Task inputs START
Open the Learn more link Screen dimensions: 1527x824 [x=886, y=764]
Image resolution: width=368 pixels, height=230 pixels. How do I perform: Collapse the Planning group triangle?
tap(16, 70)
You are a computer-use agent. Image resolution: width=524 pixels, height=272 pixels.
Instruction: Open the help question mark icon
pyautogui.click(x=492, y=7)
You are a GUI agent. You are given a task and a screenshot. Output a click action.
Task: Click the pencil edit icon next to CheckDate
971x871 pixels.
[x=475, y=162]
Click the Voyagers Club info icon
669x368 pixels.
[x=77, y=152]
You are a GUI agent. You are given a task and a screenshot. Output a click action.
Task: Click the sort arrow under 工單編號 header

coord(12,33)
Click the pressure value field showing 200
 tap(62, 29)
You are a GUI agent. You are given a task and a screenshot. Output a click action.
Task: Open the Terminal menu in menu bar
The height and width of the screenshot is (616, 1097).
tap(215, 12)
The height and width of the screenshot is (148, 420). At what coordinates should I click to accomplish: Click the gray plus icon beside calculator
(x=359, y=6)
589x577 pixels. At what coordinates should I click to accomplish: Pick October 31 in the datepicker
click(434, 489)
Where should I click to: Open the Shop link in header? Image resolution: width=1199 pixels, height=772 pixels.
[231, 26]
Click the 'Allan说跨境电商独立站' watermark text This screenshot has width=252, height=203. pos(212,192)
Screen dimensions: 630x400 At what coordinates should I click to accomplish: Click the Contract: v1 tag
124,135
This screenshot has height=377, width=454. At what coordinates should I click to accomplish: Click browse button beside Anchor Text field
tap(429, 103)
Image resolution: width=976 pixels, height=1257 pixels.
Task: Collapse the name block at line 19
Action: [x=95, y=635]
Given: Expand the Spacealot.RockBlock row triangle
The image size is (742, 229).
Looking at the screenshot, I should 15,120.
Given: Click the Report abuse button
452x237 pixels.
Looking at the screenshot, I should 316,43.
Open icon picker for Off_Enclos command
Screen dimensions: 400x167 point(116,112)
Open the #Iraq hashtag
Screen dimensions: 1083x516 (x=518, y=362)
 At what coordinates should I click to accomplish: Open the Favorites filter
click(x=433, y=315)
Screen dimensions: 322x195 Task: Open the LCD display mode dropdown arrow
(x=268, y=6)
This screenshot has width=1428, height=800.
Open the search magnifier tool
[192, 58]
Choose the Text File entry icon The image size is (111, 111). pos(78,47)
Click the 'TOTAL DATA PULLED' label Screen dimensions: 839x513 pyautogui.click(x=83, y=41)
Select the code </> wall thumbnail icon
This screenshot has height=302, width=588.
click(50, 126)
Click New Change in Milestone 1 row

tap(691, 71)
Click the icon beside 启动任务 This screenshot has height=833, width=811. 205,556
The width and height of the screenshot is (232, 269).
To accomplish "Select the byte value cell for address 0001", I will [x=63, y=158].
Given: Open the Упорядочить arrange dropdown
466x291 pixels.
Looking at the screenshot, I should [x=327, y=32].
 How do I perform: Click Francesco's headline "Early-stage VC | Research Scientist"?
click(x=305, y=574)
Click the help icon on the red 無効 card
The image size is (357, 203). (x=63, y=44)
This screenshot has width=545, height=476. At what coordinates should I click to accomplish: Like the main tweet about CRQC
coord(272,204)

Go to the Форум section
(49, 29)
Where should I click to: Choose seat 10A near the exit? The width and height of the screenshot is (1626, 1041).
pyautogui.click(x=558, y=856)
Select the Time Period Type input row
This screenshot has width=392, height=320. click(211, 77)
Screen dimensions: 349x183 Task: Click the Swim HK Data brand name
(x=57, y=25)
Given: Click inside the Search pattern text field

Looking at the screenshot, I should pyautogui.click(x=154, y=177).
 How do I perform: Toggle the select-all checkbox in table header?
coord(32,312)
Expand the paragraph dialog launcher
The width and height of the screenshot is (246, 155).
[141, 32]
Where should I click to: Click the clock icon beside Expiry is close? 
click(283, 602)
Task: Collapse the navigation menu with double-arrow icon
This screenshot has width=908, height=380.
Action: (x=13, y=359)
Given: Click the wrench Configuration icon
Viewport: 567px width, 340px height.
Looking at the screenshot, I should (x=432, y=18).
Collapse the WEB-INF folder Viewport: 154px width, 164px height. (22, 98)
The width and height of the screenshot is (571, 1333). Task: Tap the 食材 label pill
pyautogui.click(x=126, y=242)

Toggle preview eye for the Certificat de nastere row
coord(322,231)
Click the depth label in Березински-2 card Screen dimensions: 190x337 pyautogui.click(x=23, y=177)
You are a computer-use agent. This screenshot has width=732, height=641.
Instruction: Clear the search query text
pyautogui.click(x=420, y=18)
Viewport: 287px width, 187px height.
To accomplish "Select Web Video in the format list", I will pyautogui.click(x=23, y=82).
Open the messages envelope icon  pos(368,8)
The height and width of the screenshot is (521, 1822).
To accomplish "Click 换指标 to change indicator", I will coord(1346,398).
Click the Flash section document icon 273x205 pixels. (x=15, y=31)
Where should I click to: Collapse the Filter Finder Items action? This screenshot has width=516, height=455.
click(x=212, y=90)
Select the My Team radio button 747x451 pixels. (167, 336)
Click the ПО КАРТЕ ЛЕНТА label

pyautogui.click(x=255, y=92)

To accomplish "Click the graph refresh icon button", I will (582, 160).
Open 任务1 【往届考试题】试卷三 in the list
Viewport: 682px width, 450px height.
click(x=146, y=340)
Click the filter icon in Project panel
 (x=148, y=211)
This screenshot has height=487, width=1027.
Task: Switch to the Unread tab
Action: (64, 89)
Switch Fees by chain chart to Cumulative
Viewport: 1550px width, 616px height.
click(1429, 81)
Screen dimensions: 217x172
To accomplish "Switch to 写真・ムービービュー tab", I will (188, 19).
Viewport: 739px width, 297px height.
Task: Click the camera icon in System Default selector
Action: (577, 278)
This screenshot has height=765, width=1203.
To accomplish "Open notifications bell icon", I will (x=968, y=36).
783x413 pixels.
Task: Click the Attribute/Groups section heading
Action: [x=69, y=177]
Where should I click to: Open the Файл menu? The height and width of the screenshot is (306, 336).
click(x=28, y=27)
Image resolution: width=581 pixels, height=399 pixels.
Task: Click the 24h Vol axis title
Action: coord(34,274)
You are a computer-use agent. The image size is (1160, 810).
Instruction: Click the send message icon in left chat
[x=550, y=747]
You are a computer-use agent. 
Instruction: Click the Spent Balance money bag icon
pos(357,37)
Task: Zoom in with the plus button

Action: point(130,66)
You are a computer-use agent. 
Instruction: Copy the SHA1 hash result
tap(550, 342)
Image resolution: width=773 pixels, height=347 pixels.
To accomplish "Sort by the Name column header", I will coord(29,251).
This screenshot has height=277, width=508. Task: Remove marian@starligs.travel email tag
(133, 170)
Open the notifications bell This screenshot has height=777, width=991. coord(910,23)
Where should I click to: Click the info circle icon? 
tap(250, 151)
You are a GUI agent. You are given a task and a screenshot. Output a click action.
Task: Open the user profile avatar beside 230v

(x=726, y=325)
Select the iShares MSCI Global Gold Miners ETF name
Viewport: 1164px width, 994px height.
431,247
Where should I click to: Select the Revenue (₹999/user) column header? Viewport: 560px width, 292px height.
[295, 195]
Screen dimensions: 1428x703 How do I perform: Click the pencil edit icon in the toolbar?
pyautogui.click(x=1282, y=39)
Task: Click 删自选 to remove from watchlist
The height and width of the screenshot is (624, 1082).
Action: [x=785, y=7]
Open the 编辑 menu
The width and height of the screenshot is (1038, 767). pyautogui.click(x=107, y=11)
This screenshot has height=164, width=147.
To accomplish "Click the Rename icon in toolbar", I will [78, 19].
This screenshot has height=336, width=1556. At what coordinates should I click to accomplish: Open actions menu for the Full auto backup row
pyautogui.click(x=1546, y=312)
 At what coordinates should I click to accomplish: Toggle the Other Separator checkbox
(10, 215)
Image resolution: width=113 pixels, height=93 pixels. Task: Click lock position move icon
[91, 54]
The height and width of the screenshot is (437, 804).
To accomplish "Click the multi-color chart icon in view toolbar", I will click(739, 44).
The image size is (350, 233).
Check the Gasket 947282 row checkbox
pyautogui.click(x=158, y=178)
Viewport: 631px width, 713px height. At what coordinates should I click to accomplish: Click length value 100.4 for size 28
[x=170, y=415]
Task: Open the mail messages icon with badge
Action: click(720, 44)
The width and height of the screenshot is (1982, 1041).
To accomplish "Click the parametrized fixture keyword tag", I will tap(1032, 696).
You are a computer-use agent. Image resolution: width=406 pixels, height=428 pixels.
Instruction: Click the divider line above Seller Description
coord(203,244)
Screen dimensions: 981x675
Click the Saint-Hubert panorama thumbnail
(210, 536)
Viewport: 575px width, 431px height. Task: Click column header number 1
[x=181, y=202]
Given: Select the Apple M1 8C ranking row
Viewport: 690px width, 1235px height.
Task inputs END
### Problem to work on
Print the line that contains "Check the Gasket 947282 row checkbox" and each line after it up to the end of the listing, exactly as written.

### Worked solution
Check the Gasket 947282 row checkbox
pyautogui.click(x=158, y=178)
Viewport: 631px width, 713px height. At what coordinates should I click to accomplish: Click length value 100.4 for size 28
[x=170, y=415]
Task: Open the mail messages icon with badge
Action: click(720, 44)
The width and height of the screenshot is (1982, 1041).
To accomplish "Click the parametrized fixture keyword tag", I will tap(1032, 696).
You are a computer-use agent. Image resolution: width=406 pixels, height=428 pixels.
Instruction: Click the divider line above Seller Description
coord(203,244)
Screen dimensions: 981x675
Click the Saint-Hubert panorama thumbnail
(210, 536)
Viewport: 575px width, 431px height. Task: Click column header number 1
[x=181, y=202]
Given: Select the Apple M1 8C ranking row
Viewport: 690px width, 1235px height.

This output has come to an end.